EXERCISE TASK:
Please repeat the lines below word for word, beginning at the line that contains "Given: Click the deployment" and stopping after the line that contains "coord(254,19)".

DATA RECORDS:
········
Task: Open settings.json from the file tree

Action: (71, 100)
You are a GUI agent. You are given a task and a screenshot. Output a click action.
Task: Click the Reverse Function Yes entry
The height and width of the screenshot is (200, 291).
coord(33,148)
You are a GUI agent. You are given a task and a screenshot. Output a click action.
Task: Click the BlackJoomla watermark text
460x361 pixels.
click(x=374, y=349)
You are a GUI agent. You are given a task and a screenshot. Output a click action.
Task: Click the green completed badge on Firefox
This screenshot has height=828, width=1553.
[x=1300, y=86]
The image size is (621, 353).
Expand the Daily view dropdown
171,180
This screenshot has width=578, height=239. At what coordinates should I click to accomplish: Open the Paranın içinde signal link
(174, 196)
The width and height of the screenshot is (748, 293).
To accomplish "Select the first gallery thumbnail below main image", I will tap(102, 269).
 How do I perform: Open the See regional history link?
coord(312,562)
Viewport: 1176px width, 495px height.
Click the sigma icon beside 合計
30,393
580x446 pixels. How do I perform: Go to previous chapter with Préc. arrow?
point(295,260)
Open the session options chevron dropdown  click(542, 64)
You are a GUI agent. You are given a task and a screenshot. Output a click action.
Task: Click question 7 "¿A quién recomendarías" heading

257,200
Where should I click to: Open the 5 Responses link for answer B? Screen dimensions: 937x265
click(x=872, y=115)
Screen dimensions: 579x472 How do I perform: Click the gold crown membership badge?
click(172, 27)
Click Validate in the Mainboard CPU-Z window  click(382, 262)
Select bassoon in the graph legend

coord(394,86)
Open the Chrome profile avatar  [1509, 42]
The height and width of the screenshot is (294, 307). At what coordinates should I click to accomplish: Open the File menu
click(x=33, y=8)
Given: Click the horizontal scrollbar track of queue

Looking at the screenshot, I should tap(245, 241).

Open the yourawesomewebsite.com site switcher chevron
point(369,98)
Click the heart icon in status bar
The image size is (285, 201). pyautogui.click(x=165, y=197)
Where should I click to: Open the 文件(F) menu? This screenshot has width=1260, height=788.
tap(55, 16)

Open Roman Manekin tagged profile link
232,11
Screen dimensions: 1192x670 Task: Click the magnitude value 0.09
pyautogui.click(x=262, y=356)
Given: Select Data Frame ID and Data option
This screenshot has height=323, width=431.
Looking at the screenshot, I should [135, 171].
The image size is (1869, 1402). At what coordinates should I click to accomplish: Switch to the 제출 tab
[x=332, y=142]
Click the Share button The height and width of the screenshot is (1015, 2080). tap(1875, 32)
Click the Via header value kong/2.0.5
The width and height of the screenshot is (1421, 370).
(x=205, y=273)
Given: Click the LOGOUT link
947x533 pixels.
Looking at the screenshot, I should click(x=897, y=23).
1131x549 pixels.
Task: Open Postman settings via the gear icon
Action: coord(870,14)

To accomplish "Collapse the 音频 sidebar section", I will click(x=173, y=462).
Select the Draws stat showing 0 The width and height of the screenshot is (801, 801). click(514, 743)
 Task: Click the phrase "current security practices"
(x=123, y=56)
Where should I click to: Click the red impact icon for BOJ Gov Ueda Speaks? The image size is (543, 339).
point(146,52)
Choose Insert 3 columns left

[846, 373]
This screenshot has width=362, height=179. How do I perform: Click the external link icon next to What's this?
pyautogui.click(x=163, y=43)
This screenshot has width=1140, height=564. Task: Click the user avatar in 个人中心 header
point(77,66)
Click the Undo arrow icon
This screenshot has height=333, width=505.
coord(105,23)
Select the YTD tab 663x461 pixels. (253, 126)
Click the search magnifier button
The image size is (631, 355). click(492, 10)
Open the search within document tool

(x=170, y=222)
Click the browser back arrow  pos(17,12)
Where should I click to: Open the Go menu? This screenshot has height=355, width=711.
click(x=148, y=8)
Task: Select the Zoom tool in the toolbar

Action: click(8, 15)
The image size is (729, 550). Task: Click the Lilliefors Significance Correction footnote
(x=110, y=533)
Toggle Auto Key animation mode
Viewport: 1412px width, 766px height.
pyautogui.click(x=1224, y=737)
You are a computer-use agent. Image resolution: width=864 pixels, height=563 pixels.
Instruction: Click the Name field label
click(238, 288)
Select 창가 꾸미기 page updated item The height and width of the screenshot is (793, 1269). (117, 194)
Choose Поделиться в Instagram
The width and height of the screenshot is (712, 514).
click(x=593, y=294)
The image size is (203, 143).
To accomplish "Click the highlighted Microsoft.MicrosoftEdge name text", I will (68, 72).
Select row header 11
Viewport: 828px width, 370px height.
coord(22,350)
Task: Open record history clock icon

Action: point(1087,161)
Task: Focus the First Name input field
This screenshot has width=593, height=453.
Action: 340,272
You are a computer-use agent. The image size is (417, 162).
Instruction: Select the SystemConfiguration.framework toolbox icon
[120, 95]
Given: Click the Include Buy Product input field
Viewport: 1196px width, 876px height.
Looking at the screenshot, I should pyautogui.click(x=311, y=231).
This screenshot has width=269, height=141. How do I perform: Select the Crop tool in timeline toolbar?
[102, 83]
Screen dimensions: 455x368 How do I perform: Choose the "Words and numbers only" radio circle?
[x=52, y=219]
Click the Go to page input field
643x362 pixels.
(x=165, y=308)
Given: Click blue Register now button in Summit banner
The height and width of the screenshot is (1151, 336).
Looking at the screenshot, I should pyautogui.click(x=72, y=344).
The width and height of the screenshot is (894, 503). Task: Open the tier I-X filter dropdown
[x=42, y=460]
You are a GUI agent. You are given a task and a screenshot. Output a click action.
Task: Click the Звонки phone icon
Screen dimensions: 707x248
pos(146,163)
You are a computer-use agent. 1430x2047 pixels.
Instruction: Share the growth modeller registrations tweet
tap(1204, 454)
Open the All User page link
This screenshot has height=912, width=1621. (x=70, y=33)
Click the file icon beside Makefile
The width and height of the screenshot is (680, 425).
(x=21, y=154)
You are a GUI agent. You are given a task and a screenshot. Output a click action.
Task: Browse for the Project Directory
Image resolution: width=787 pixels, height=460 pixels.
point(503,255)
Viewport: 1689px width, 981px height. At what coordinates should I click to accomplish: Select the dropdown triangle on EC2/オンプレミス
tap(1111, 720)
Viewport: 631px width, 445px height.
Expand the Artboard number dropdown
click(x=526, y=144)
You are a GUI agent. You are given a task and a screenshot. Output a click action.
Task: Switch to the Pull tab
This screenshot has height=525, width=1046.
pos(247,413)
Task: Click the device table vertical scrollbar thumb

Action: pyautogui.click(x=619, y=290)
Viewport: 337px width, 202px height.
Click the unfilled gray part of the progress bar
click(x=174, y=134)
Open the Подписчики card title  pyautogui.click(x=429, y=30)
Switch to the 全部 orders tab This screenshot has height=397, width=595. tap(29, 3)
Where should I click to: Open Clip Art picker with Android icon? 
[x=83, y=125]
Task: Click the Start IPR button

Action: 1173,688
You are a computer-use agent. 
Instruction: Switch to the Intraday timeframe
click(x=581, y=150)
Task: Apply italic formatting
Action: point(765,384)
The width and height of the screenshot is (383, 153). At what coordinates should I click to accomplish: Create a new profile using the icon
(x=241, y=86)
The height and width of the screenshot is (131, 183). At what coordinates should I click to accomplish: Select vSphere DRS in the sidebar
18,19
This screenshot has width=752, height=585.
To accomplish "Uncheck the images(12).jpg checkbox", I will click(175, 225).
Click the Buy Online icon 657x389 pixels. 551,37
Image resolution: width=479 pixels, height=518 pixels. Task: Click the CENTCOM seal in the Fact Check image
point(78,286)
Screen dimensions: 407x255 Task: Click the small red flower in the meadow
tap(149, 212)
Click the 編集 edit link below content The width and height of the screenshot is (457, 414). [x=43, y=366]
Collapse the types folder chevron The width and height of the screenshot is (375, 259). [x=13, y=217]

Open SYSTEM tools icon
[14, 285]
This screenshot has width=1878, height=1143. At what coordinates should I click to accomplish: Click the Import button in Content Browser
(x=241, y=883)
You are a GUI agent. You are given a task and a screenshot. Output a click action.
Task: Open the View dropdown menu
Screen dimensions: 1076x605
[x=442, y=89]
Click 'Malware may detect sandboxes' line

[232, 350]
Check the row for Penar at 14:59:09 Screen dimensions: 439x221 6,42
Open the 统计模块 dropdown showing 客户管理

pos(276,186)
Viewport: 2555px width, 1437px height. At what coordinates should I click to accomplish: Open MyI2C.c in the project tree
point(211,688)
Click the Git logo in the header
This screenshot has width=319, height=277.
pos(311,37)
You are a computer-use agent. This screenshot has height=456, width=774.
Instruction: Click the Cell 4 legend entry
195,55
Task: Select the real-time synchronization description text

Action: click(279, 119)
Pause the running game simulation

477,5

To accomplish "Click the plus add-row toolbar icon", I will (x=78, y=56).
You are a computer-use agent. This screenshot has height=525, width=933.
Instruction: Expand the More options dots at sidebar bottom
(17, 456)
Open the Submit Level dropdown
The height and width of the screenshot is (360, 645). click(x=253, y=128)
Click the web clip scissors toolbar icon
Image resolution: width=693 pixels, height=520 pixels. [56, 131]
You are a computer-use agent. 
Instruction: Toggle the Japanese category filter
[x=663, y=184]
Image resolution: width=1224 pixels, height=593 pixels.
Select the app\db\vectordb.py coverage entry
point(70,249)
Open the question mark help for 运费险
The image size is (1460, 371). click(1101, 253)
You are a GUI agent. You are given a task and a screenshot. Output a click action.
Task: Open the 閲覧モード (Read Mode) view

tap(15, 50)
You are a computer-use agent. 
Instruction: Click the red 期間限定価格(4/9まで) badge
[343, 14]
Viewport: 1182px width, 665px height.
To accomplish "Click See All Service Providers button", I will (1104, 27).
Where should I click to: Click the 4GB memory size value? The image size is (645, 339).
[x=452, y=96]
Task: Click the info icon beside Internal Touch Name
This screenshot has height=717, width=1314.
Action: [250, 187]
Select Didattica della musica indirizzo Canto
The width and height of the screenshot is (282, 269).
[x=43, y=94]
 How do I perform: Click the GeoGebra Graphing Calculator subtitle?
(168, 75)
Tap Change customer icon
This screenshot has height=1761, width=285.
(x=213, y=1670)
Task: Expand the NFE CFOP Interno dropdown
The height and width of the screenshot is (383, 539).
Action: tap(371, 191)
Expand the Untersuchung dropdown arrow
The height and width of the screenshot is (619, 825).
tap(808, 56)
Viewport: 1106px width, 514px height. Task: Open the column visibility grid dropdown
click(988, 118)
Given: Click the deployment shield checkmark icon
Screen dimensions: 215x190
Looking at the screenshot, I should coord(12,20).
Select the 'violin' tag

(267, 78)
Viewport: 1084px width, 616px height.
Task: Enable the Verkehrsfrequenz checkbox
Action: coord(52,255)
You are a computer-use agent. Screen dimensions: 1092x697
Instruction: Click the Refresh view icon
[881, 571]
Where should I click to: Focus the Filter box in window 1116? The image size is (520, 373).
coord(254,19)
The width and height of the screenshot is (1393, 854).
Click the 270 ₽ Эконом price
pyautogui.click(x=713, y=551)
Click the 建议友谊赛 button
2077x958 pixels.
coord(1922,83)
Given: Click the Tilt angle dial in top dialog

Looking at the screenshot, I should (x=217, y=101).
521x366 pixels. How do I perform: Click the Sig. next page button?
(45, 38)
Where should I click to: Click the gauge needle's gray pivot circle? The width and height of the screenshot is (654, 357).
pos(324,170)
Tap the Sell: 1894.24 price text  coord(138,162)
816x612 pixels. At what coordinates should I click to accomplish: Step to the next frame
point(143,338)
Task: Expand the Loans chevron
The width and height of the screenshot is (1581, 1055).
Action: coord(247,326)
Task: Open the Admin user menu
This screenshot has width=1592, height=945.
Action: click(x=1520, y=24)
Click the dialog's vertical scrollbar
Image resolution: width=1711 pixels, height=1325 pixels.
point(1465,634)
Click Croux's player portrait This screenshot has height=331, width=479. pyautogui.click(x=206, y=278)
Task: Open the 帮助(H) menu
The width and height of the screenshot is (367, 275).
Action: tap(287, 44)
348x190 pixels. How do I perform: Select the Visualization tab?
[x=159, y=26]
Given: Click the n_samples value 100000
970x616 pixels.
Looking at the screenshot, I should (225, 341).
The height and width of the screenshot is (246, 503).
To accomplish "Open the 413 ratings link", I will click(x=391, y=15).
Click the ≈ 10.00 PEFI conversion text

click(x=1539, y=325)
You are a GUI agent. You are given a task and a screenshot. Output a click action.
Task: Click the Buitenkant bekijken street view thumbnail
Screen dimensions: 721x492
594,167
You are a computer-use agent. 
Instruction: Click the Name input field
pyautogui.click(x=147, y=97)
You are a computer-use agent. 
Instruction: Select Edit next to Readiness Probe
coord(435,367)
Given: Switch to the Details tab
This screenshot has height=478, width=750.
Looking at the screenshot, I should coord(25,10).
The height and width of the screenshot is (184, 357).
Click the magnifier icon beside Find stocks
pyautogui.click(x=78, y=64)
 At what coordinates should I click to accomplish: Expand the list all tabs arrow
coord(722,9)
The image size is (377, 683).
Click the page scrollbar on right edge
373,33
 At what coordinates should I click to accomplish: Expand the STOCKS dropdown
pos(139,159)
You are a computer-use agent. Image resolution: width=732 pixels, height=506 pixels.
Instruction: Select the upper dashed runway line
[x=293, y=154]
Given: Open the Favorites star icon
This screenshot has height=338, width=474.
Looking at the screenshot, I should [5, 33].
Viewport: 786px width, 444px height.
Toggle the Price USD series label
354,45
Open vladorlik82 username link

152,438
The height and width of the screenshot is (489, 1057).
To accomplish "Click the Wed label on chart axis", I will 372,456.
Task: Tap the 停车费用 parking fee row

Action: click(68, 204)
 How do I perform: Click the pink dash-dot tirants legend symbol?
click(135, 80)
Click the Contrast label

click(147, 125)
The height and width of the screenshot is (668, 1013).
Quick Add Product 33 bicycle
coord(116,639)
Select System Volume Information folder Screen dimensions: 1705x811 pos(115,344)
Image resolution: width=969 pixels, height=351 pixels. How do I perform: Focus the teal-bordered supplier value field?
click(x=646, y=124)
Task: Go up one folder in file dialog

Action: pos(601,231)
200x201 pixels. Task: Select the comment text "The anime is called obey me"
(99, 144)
········
EXERCISE RESULT:
Given: Click the deployment shield checkmark icon
Screen dimensions: 215x190
Looking at the screenshot, I should coord(12,20).
Select the 'violin' tag

(267, 78)
Viewport: 1084px width, 616px height.
Task: Enable the Verkehrsfrequenz checkbox
Action: coord(52,255)
You are a computer-use agent. Screen dimensions: 1092x697
Instruction: Click the Refresh view icon
[881, 571]
Where should I click to: Focus the Filter box in window 1116? The image size is (520, 373).
coord(254,19)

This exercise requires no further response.